PostgreSQL cluster creation doesn't work on a different namespace (than pgo)

Hello,

I’m following PostgreSQL installation guide: Install Percona Distribution for PostgreSQL on Kubernetes

It works as expected with default configuration on “pgo” namespace, but I’m unable to deploy to another namespace.

For background information: I tested PostgreSQL Operator version of 0.2.0 before this 1.0.0 on the same Kubernetes cluster.

Commands that I run on shell: commands - Pastebin.com
Operator configuration file (changed namespaces): operator conf - Pastebin.com
Cluster configuration file (changed namespace): cr conf - Pastebin.com
Operator logs: operator logs - Pastebin.com (kubectl logs postgres-operator-bcddf4647-pnsz5 operator -n possu2 -command)

So Operator logs are saying that there are some permissions missing, and operator is telling “version=0.2.0”, but how to fix this?

possu_gcp
Ok seems like instruction works just fine when there is a fresh Kubernetes cluster. This is deployed on GKE. The fact that pgbouncer is on “Pending” state is because, vCPU’s ran out…
So I think deployment fails on another Kubernetes cluster because of older version of Operator (0.2.0). Is this possible to upgrade? Or am I looking at the right direction?

1 Like

hi @katajistok ,

The documentation on how to update the operator you can find using the following link: Update Percona Distribution for PostgreSQL Operator

If you want to install several operators using one k8s cluster you need to set up the following operations in proper way.

E.g. operatorA will have:

namespace: "pgo-a"
pgo_operator_namespace: "pgo-a"

operatorB will have:

namespace: "pgo-b"
pgo_operator_namespace: "pgo-b"
1 Like

Thank you. I was able to deploy PostgreSQL on a fresh cluster just right your instruction says.

But I’m unable to upgrade/patch old Operator.

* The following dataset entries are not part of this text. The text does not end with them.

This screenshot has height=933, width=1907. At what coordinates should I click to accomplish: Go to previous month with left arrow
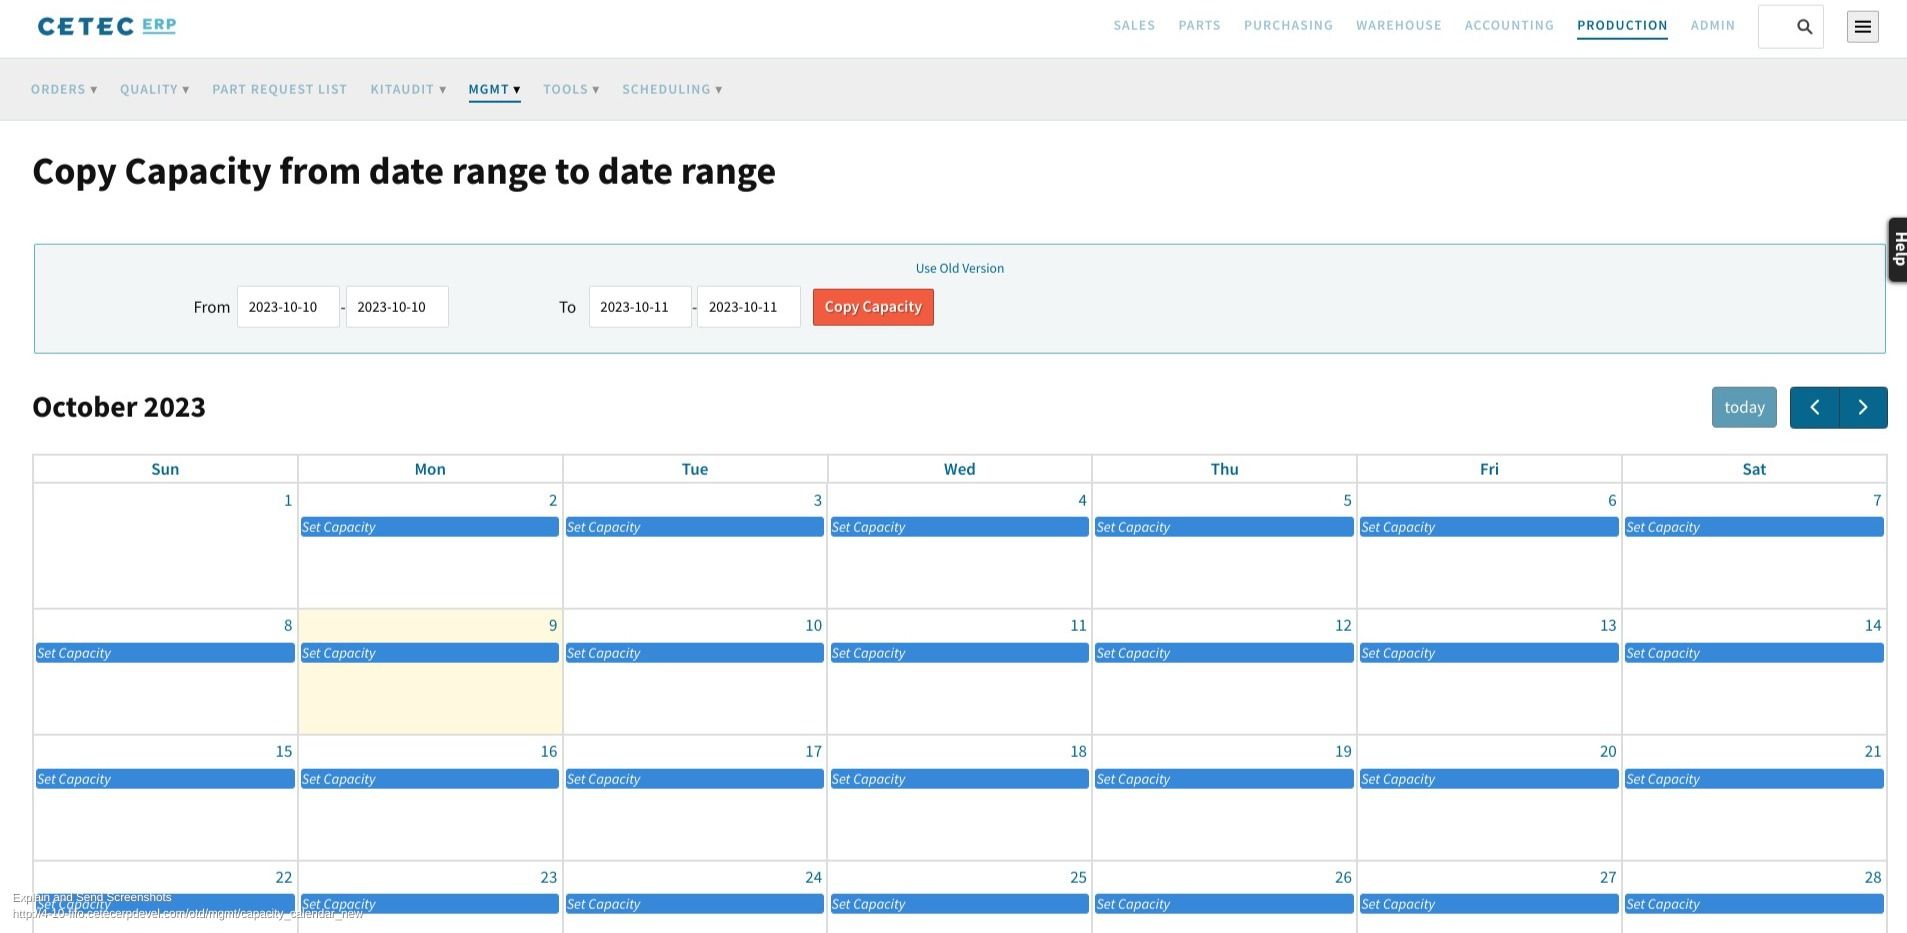(x=1814, y=407)
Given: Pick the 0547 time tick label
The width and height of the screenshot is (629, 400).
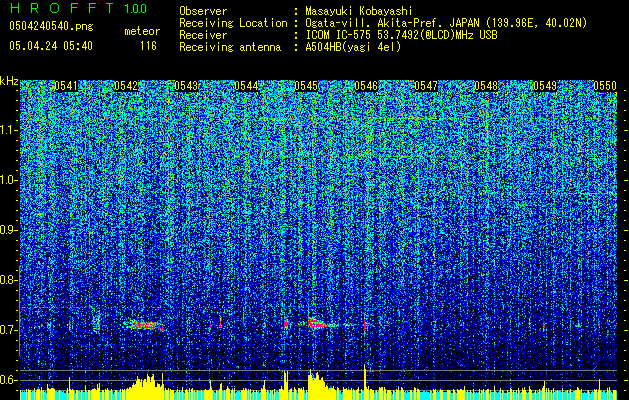Looking at the screenshot, I should (427, 87).
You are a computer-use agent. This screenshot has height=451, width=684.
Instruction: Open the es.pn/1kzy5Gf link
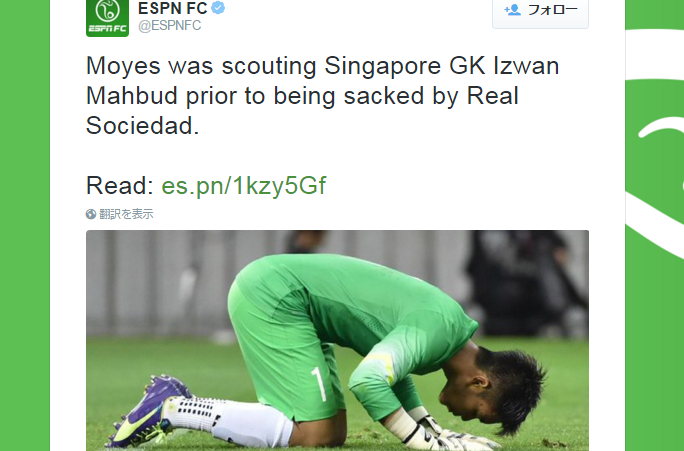pyautogui.click(x=243, y=186)
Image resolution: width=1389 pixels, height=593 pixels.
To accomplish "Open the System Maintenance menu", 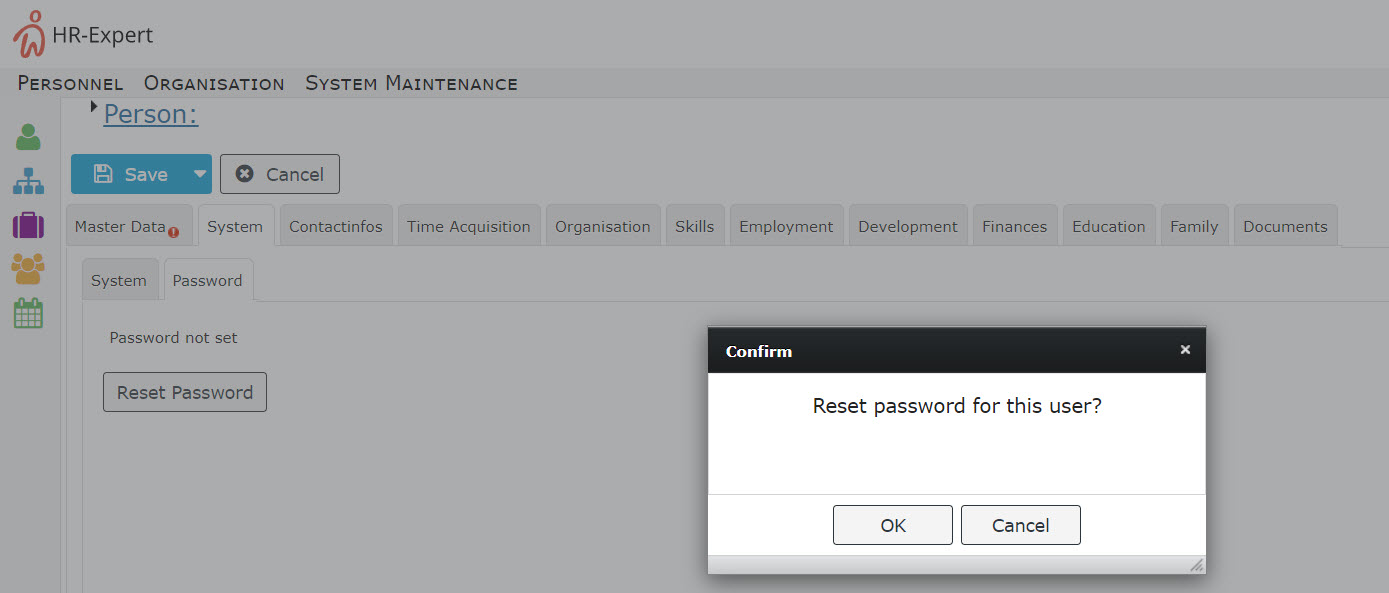I will [x=411, y=84].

“kubectl describe pod cluster1-5b9f4c4645-58xpt” says:
Events:
Type Reason Age From Message


Normal Scheduled 10m default-scheduler Successfully assigned pgo/cluster1-5b9f4c4645-58xpt to fi-he-hdc-z1-g13-40
Normal SuccessfulAttachVolume 10m attachdetach-controller AttachVolume.Attach succeeded for volume “pvc-894ef55e-b4a9-4b61-b308-7ec4a6141802”
Normal Pulling 8m45s (x4 over 10m) kubelet Pulling image “percona/percona-postgresql-operator:v1.0.0-ppg13-postgres-ha”
Warning Failed 8m44s (x4 over 10m) kubelet Failed to pull image “percona/percona-postgresql-operator:v1.0.0-ppg13-postgres-ha”: rpc error: code = NotFound desc = failed to pull and unpack image “docker.io/percona/percona-postgresql-operator:v1.0.0-ppg13-postgres-ha”: failed to resolve reference “docker.io/percona/percona-postgresql-operator:v1.0.0-ppg13-postgres-ha”: docker.io/percona/percona-postgresql-operator:v1.0.0-ppg13-postgres-ha: not found
Warning Failed 8m44s (x4 over 10m) kubelet Error: ErrImagePull
Warning Failed 8m17s (x6 over 10m) kubelet Error: ImagePullBackOff
Normal BackOff 7s (x42 over 10m) kubelet Back-off pulling image “percona/percona-postgresql-operator:v1.0.0-ppg13-postgres-ha”
[root@dbaasjump002 deploy]# podman pull percona/percona-postgresql-operator:v1.0.0-ppg13-postgres-ha
:heavy_check_mark: docker.io/percona/percona-postgresql-operator:v1.0.0-ppg13-postgres-ha
Trying to pull docker.io/percona/percona-postgresql-operator:v1.0.0-ppg13-postgres-ha
manifest unknown: manifest unknown
Error: Error initializing source docker://percona/percona-postgresql-operator:v1.0.0-ppg13-postgres-ha: Error reading manifest v1.0.0-ppg13-postgres-ha in docker.io/percona/percona-postgresql-operator: manifest unknown: manifest unknown

1 Like

hi @katajistok,

It was doc issue and we have fixed it. The tag for docker images should be without ‘v’ prefix.

1 Like

Hi guys. Our Kubernetes cluster was re-installed. I was able to deploy PosgreSQL cluster on another namespace, but then I’m not able to deploy clusters to other namespaces. So it is a fresh k8s cluster. We are utilizing local storage with OpenEBS.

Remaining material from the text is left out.